OpenTelemetry¶

Requirements:

docker-compose

Prepare setup¶

Create a docker-compose.yaml and otel-collector-config.yml file as seen below in a folder.

docker-compose.yaml

name: renovate-otel-demo

services:
  # Jaeger for storing traces
  jaeger:
    image: jaegertracing/jaeger:2.12.0
    ports:
      - '16686:16686' # Web UI
      - '4317' # OTLP gRPC
      - '4318' # OTLP HTTP

  # Prometheus for storing metrics
  prometheus:
    image: prom/prometheus:v3.7.3
    ports:
      - '9090:9090' # Web UI
      - '4318' # OTLP HTTP
    command:
      - --web.enable-otlp-receiver
      # Mirror these flags from the Dockerfile, because `command` overwrites the default flags.
      # https://github.com/prometheus/prometheus/blob/5b5fee08af4c73230b2dae35964816f7b3c29351/Dockerfile#L23-L24
      - --config.file=/etc/prometheus/prometheus.yml
      - --storage.tsdb.path=/prometheus

  otel-collector:
    # Using the Contrib version to access the spanmetrics connector.
    # If you don't need the spanmetrics connector, you can use the standard version
    image: otel/opentelemetry-collector-contrib:0.140.1
    volumes:
      - ./otel-collector-config.yml:/etc/otelcol-contrib/config.yaml
    ports:
      - '4318:4318' # OTLP HTTP ( exposed to the host )
      - '4317:4317' # OTLP gRPC ( exposed to the host )
    depends_on:
      - jaeger
      - prometheus

otel-collector-config.yml

receivers:
  otlp:
    protocols:
      grpc:
        endpoint: 0.0.0.0:4317
      http:
        endpoint: 0.0.0.0:4318

exporters:
  otlp/jaeger:
    endpoint: jaeger:4317
    tls:
      insecure: true
  otlphttp/prometheus:
    endpoint: http://prometheus:9090/api/v1/otlp
  debug:
  # verbosity: normal

connectors:
  spanmetrics:
    histogram:
      exponential:
    dimensions:
      - name: http.method
        default: GET
      - name: http.status_code
      - name: http.host
    dimensions_cache_size: 1000
    aggregation_temporality: 'AGGREGATION_TEMPORALITY_CUMULATIVE'
    exemplars:
      enabled: true

processors:
  batch:

extensions:
  health_check:
  pprof:
  zpages:

service:
  extensions: [pprof, zpages, health_check]
  pipelines:
    traces:
      receivers: [otlp]
      exporters:
        - otlp/jaeger
        # Send traces to connector for metrics calculation
        - spanmetrics
        # Enable debug exporter to see traces in the logs
        #- debug
      processors: [batch]

    metrics:
      receivers:
        - otlp # Receive metrics from Renovate.
        - spanmetrics # Receive metrics calculated by the spanmetrics connector.
      processors: [batch]
      exporters:
        - otlphttp/prometheus
        # Enable debug exporter to see metrics in the logs
        # - debug

Start setup using this command inside the folder containing the files created in the earlier steps:

docker-compose up

This command will start:

Jaeger will be now reachable under http://localhost:16686.
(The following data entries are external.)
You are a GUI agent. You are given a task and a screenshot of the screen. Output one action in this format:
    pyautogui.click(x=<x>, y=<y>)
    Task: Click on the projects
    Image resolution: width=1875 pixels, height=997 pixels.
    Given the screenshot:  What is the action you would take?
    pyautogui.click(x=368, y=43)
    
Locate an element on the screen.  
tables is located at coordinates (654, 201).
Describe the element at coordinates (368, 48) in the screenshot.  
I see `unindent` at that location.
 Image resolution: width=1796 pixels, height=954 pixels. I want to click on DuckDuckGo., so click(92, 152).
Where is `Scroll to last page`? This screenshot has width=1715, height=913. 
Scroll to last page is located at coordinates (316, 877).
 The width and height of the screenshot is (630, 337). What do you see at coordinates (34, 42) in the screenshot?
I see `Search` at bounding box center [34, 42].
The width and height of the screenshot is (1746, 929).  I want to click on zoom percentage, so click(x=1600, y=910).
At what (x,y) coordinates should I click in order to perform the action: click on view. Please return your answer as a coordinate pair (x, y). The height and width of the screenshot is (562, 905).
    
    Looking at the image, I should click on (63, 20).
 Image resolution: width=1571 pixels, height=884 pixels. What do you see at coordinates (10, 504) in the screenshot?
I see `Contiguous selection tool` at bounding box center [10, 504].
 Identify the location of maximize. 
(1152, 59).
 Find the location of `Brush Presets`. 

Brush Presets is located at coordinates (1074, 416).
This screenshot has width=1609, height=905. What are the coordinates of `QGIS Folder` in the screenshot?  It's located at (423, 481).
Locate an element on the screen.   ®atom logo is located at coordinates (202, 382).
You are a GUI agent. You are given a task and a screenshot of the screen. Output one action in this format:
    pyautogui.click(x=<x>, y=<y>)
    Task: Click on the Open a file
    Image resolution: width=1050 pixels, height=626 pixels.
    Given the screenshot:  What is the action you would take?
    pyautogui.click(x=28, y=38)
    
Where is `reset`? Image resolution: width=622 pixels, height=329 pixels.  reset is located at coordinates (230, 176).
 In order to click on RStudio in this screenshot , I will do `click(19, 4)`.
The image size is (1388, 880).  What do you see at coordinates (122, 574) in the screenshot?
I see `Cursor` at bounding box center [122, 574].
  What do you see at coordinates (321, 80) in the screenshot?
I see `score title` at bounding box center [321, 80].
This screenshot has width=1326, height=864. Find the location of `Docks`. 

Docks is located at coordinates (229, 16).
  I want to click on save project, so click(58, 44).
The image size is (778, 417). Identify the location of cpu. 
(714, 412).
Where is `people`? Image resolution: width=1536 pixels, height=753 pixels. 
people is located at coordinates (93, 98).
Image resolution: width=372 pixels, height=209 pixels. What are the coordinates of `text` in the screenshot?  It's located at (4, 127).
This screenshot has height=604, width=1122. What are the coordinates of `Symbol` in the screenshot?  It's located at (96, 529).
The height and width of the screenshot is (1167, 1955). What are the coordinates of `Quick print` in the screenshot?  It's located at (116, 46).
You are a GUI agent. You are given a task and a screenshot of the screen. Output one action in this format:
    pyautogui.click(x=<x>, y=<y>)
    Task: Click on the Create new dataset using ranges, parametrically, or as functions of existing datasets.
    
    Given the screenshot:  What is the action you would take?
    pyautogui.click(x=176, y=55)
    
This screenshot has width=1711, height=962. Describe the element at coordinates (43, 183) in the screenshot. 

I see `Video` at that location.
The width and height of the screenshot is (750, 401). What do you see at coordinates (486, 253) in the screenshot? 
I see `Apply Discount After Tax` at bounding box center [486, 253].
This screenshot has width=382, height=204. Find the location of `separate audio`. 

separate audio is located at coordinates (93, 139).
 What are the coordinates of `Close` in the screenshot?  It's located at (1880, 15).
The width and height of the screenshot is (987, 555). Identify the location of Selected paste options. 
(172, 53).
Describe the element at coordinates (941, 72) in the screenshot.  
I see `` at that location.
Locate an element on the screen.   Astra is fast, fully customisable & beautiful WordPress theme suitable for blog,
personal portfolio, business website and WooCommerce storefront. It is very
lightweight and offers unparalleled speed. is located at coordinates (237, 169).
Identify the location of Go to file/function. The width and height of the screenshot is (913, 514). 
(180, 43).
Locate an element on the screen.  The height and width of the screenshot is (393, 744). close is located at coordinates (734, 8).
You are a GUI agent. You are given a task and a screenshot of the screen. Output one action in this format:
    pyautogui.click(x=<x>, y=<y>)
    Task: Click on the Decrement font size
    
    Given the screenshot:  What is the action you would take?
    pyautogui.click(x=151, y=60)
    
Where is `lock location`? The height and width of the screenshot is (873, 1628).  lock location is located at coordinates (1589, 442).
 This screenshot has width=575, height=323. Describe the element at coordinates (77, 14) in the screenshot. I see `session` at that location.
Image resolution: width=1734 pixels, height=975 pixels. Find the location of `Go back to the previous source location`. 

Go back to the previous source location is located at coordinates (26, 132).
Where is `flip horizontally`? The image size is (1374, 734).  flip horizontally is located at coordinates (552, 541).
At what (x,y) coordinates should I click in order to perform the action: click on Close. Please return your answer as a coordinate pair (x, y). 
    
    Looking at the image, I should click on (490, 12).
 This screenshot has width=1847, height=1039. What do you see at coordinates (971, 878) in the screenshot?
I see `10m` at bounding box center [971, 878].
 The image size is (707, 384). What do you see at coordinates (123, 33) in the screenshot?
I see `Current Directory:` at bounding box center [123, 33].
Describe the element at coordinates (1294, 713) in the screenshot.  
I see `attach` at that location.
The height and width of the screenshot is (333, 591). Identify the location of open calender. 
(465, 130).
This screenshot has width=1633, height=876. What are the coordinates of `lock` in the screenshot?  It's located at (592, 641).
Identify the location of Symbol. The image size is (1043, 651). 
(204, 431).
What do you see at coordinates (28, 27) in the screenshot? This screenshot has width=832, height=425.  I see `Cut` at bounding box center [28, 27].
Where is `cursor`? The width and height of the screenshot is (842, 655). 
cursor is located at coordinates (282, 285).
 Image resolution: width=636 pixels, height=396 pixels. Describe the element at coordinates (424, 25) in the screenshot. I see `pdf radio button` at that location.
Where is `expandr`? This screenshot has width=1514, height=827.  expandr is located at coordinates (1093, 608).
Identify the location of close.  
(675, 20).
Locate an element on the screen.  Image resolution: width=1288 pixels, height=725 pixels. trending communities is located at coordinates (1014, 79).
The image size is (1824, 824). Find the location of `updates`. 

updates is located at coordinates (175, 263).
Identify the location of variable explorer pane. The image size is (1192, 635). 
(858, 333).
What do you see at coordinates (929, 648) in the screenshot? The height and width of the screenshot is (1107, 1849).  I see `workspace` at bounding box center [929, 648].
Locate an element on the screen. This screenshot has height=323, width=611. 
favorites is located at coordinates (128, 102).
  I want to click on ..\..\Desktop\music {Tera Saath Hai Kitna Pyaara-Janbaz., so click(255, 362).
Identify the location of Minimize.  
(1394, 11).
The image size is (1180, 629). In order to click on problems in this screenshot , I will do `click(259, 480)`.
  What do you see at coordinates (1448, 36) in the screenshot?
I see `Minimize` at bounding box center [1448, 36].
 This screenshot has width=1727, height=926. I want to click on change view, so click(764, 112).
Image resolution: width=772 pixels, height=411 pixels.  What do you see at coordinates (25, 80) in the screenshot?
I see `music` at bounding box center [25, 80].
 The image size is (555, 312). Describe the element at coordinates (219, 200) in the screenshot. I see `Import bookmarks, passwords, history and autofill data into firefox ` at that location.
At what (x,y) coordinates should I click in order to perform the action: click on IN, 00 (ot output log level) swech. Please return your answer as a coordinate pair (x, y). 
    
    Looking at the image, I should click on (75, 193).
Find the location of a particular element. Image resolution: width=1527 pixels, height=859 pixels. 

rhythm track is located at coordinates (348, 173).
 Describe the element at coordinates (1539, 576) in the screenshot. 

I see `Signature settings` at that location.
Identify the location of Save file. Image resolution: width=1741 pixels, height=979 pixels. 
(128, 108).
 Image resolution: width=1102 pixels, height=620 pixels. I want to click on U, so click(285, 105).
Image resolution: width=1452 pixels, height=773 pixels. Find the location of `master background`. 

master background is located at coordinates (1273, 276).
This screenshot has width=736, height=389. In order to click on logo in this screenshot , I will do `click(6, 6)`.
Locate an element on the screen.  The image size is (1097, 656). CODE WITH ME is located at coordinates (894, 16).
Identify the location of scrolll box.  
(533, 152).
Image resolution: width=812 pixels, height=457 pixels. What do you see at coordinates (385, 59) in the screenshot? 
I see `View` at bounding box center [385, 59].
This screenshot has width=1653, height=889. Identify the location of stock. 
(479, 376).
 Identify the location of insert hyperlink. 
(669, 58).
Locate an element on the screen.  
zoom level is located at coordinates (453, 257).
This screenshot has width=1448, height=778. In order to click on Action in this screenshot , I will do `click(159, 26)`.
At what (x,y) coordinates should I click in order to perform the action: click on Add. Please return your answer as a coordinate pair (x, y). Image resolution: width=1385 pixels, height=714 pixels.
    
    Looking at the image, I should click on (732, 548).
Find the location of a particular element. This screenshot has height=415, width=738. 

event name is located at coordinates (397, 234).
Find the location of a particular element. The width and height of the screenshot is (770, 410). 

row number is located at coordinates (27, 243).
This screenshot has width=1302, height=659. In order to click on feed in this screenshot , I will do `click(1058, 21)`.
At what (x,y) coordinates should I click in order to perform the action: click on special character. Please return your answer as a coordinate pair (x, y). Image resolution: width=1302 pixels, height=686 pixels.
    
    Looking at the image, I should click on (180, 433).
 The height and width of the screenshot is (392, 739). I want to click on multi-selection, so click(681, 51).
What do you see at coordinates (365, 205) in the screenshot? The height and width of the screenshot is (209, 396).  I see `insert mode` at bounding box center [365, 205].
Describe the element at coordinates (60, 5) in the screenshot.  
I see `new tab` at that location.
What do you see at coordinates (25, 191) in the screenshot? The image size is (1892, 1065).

Run Renovate with OpenTelemetry¶

To start Renovate with OpenTelemetry enabled run following command, after pointing to your config.js config file:

docker run \
  --rm \
  --network renovate-otel-demo_default \
  -e OTEL_EXPORTER_OTLP_ENDPOINT=http://otel-collector:4318 \
  -v "/path/to/your/config.js:/usr/src/app/config.js" \
  renovate/renovate:latest

You should now see trace_id and span_id fields in the logs.

 INFO: Repository finished (repository=org/example)
       "durationMs": 5574,
       "trace_id": "f9a4c33852333fc2a0fbdc163100c987",
       "span_id": "4ac1323eeaee

Traces¶

Open now Jaeger under http://localhost:16686.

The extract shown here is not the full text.